Mais comment définiriez-vous cette opportunité ?
Je pense que si je fais le travail comme il faut, je peux obtenir du temps de jeu et rester sur le terrain de plus en plus. Voilà, c’est à moi de continuer à faire le taf.
N’avez-vous pas le sentiment de gâcher de belles années à « squatter » le banc tout de même car on sait que vous êtes un compétiteur, que vous voulez forcément jouer davantage ?
Non, c’est sûr. Après, je ne squatte pas le banc non plus. C’est le travail : si je suis bon, je joue, si je ne suis pas bon, je ne joue pas. Je vais tout faire pour être bon et pour jouer.
Il n’est donc pas du tout question d’un retour en Europe à ce moment de votre carrière…
Non, non. J’ai montré que je suis capable de faire de très bonnes choses ici et j’ai montré aussi de l’inconstance. Mais j’ai les capacités, je suis un joueur NBA.

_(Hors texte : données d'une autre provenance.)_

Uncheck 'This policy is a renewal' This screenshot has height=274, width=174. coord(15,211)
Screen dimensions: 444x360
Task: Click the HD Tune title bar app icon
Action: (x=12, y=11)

Propos recueillis à Portland
https://www.youtube.com/watch?v=RrVPfm9M1j4
Elie Okobo | Pourcentage | Rebonds | |||||||||||||
---|---|---|---|---|---|---|---|---|---|---|---|---|---|---|---|
Saison | Equipe | MJ | Min | Tirs | 3pts | LF | Off | Def | Tot | Pd | Fte | Int | Bp | Ct | Pts |
2018-19 | PHX | 53 | 18 | 39.3 | 29.5 | 78.7 | 0.2 | 1.6 | 1.9 | 2.4 | 2.1 | 0.6 | 1.3 | 0.1 | 5.7 |
2019-20 | PHX | 55 | 13 | 39.8 | 35.2 | 70.4 | 0.3 | 1.4 | 1.6 | 2.1 | 1.0 | 0.4 | 0.7 | 0.1 | 4.0 |
Total | 108 | 16 | 39.5 | 31.5 | 73.7 | 0.3 | 1.5 | 1.7 | 2.2 | 1.5 | 0.5 | 1.0 | 0.1 | 4.8 |
Comment lire les stats ? MJ = matches joués ; Min = Minutes ; Tirs = Tirs réussis / Tirs tentés ; 3pts = 3-points / 3-points tentés ; LF = lancers-francs réussis / lancers-francs tentés ; Off = rebond offensif ; Def= rebond défensif ; Tot = Total des rebonds ; Pd = passes décisives ; Fte : Fautes personnelles ; Int = Interceptions ; Bp = Balles perdues ; Ct : Contres ; Pts = Points.